Problem description
Of all the lines below, output only those starting at the one with "Open the Default" and ending at the one with "Viewport: 1600px width, 900px height.", both ends included, exactly as written.

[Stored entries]

= = = = = = =

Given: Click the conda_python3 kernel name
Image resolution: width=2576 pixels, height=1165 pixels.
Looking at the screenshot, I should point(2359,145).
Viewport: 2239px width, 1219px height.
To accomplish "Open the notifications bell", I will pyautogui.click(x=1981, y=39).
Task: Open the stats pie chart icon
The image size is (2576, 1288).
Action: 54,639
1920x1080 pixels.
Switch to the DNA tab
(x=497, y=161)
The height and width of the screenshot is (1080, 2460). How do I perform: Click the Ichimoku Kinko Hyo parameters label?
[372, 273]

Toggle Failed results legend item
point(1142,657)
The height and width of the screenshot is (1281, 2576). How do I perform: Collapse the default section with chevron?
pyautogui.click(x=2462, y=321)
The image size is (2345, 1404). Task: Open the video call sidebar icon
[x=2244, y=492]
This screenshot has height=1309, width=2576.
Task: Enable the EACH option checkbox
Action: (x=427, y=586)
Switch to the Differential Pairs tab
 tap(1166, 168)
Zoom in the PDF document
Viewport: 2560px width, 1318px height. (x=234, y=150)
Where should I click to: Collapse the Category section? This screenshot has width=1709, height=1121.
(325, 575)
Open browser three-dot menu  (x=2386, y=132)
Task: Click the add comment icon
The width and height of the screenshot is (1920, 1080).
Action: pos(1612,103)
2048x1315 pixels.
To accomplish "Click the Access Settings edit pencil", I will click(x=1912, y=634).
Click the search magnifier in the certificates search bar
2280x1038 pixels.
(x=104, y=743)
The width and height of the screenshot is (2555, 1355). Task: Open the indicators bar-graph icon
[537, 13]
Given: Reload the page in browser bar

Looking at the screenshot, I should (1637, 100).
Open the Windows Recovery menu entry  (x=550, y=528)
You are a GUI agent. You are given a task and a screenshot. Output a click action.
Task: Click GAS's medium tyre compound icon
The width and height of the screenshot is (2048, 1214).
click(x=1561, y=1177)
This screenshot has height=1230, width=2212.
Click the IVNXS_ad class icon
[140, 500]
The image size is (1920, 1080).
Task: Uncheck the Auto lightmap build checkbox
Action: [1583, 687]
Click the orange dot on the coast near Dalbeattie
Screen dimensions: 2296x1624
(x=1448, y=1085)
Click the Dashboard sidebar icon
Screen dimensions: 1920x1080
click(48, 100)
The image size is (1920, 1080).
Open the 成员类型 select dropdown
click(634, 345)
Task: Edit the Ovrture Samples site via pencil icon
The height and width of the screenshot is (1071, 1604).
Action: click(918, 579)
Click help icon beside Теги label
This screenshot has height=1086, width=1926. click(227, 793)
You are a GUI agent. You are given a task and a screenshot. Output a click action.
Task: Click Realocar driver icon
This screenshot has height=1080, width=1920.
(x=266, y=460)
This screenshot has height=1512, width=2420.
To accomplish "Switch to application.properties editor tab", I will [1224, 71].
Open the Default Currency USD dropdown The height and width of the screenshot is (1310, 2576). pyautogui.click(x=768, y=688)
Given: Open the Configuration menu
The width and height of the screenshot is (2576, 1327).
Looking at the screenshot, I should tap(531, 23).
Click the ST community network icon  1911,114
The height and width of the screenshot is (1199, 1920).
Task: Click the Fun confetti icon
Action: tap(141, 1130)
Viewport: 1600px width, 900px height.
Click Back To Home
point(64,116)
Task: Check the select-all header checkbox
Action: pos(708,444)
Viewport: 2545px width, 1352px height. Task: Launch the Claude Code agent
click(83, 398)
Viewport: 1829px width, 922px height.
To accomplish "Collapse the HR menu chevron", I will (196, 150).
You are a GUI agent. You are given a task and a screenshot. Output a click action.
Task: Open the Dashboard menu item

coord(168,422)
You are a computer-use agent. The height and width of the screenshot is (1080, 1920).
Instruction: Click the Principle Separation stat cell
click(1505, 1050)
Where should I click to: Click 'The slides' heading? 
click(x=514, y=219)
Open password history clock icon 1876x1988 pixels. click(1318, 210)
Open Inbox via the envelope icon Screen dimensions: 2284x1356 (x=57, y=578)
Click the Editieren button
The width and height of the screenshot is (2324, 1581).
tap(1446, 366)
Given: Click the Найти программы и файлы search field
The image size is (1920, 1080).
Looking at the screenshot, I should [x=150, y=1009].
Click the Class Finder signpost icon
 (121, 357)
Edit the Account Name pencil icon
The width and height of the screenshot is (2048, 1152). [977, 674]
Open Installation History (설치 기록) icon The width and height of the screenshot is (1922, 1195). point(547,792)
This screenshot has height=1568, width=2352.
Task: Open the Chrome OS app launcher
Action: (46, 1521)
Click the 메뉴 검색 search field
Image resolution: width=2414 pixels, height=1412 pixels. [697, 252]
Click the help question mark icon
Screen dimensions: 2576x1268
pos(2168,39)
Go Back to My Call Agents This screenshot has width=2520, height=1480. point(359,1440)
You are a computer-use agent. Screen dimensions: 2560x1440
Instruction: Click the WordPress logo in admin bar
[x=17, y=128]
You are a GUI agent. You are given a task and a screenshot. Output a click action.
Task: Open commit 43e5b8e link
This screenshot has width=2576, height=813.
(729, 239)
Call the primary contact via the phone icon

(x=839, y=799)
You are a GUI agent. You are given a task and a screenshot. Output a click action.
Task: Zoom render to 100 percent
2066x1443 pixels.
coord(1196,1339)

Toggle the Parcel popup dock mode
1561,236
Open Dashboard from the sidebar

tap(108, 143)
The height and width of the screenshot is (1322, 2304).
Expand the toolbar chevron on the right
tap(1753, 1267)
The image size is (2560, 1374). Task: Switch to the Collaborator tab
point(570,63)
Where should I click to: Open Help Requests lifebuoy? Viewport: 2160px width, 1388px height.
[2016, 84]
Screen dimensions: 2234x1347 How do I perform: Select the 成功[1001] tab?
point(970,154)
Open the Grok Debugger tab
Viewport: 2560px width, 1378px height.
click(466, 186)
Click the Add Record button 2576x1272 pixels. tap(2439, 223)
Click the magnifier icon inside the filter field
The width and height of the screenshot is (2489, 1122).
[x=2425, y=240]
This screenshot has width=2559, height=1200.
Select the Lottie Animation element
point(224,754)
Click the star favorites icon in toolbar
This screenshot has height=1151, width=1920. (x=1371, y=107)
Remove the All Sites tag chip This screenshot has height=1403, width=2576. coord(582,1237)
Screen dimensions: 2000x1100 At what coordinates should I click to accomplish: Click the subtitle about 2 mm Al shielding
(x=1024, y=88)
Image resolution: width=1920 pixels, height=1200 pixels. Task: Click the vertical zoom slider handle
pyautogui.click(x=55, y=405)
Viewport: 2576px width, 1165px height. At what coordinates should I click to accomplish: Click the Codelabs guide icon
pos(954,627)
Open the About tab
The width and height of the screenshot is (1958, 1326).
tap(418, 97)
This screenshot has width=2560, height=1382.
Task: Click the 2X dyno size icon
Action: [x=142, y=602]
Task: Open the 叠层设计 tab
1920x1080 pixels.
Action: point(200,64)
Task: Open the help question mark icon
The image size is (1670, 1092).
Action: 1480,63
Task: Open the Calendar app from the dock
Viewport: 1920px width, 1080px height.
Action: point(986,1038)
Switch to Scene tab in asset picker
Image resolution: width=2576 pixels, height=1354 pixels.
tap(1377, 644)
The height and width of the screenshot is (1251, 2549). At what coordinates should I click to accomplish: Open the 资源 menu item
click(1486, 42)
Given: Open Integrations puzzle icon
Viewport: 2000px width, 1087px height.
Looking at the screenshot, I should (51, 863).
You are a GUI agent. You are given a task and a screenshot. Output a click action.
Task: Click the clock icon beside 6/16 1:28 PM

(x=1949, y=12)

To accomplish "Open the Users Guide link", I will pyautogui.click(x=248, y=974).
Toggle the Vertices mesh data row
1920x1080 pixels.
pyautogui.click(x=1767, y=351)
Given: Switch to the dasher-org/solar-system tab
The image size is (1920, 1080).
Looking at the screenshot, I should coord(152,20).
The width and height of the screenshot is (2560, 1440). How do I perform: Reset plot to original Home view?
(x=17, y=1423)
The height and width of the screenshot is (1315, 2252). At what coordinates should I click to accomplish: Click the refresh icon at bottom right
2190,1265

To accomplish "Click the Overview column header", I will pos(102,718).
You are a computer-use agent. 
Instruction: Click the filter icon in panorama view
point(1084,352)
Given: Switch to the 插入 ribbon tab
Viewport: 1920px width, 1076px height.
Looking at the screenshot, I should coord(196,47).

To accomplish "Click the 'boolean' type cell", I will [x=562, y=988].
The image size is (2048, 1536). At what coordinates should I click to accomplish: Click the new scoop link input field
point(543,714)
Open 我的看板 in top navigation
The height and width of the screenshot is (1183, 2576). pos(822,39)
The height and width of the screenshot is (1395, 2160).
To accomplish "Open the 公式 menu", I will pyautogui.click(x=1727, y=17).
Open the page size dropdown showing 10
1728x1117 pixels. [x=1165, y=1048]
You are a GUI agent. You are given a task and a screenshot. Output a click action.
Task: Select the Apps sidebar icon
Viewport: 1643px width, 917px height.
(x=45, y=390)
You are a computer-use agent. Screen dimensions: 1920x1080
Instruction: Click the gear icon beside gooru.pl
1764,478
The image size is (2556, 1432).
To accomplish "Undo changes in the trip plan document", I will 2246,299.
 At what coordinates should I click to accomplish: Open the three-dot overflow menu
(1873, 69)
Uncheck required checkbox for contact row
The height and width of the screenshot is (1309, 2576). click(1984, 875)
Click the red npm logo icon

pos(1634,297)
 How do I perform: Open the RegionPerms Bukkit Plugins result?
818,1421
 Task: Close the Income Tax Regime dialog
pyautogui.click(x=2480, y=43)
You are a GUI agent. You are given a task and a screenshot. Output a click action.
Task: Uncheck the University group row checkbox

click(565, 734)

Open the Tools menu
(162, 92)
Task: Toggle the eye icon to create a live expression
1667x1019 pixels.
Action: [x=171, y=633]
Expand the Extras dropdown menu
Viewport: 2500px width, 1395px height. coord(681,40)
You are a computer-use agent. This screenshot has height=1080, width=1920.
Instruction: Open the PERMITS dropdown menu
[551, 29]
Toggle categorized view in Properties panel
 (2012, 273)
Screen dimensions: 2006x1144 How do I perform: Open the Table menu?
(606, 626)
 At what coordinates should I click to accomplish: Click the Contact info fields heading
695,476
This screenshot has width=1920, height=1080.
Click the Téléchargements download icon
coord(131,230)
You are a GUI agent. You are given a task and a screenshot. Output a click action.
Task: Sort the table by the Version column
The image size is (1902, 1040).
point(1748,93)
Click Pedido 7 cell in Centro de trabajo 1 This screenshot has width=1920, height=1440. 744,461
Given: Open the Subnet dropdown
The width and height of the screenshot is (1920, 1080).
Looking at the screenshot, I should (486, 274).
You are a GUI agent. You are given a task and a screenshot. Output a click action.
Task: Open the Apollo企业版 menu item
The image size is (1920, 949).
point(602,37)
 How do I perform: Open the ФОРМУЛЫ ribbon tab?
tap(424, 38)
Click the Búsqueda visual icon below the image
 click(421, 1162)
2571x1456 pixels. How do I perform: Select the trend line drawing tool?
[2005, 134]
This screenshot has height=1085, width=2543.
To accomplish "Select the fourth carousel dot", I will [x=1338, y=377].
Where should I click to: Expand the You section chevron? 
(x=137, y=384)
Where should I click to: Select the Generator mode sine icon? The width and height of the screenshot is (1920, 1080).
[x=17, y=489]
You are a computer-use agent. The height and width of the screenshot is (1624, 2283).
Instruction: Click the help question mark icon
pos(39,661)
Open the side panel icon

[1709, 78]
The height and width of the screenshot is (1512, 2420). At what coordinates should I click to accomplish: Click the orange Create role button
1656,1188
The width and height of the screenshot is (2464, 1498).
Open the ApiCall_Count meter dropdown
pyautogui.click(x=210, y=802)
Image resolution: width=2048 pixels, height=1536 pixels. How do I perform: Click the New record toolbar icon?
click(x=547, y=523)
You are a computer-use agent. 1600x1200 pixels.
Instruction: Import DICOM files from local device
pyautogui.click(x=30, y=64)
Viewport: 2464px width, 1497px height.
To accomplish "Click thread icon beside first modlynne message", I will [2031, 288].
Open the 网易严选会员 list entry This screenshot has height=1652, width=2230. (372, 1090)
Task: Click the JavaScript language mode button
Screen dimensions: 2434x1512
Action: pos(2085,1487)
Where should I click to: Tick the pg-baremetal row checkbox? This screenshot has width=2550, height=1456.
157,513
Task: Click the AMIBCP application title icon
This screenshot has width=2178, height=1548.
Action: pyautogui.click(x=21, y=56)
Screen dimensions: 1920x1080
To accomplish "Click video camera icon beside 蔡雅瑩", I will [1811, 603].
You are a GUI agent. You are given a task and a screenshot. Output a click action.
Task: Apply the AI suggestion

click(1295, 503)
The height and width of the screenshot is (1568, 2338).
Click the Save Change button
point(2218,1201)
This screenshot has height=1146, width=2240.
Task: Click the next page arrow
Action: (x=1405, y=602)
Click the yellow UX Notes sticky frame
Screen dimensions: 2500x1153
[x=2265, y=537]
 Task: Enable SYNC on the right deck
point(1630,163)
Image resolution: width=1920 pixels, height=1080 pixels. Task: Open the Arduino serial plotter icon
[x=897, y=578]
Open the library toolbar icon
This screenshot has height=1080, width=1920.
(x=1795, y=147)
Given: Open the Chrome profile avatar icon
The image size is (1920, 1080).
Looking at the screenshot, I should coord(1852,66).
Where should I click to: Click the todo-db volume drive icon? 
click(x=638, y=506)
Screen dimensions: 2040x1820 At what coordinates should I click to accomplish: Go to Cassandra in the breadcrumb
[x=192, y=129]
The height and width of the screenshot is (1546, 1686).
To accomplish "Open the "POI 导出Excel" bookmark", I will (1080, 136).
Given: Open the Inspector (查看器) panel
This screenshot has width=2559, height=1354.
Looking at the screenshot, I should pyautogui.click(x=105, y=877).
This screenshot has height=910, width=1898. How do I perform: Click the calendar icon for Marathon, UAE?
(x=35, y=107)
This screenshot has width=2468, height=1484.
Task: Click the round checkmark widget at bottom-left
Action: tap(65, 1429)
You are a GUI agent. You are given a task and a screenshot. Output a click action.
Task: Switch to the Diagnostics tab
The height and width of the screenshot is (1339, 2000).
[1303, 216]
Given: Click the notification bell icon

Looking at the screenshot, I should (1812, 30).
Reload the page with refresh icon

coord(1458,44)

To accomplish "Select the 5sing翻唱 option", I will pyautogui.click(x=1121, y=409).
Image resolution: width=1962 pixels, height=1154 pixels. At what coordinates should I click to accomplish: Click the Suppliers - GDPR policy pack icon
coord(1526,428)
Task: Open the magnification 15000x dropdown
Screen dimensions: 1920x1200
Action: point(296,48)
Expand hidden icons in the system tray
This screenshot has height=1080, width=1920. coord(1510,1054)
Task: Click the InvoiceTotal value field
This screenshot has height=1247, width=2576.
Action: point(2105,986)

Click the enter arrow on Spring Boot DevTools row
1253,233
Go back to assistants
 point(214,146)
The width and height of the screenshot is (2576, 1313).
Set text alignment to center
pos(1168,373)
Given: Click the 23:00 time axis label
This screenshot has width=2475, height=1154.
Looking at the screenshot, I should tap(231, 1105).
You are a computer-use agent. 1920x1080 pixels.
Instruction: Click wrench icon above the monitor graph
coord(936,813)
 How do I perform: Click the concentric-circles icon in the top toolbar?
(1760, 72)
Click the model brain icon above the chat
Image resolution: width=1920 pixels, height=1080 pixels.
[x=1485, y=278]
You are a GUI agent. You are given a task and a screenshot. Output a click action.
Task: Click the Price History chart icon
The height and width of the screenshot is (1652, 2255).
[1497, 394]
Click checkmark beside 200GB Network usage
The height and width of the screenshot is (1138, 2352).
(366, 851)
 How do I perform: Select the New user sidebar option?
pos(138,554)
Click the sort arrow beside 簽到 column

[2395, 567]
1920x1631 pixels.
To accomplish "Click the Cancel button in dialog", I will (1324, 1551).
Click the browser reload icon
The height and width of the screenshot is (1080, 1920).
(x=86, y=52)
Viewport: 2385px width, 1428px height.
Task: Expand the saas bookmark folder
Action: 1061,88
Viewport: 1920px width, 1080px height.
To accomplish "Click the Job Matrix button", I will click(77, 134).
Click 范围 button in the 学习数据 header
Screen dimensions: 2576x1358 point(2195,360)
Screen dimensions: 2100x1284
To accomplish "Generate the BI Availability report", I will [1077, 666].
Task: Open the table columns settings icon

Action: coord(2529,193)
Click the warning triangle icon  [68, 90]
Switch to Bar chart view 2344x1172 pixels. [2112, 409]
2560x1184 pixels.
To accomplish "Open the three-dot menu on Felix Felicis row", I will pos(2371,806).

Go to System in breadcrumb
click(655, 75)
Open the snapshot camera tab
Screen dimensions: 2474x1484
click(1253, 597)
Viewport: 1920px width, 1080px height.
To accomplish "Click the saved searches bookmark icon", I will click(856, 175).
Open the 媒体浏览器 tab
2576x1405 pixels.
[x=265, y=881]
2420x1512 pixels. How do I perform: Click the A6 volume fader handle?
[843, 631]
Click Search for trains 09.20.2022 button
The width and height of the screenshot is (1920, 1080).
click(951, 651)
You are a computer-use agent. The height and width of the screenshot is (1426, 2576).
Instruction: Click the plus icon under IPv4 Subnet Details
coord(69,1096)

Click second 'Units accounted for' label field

= = = = = = =

Problem solution
Open the Default Currency USD dropdown The height and width of the screenshot is (1310, 2576). pyautogui.click(x=768, y=688)
Given: Open the Configuration menu
The width and height of the screenshot is (2576, 1327).
Looking at the screenshot, I should tap(531, 23).
Click the ST community network icon  1911,114
The height and width of the screenshot is (1199, 1920).
Task: Click the Fun confetti icon
Action: tap(141, 1130)
Viewport: 1600px width, 900px height.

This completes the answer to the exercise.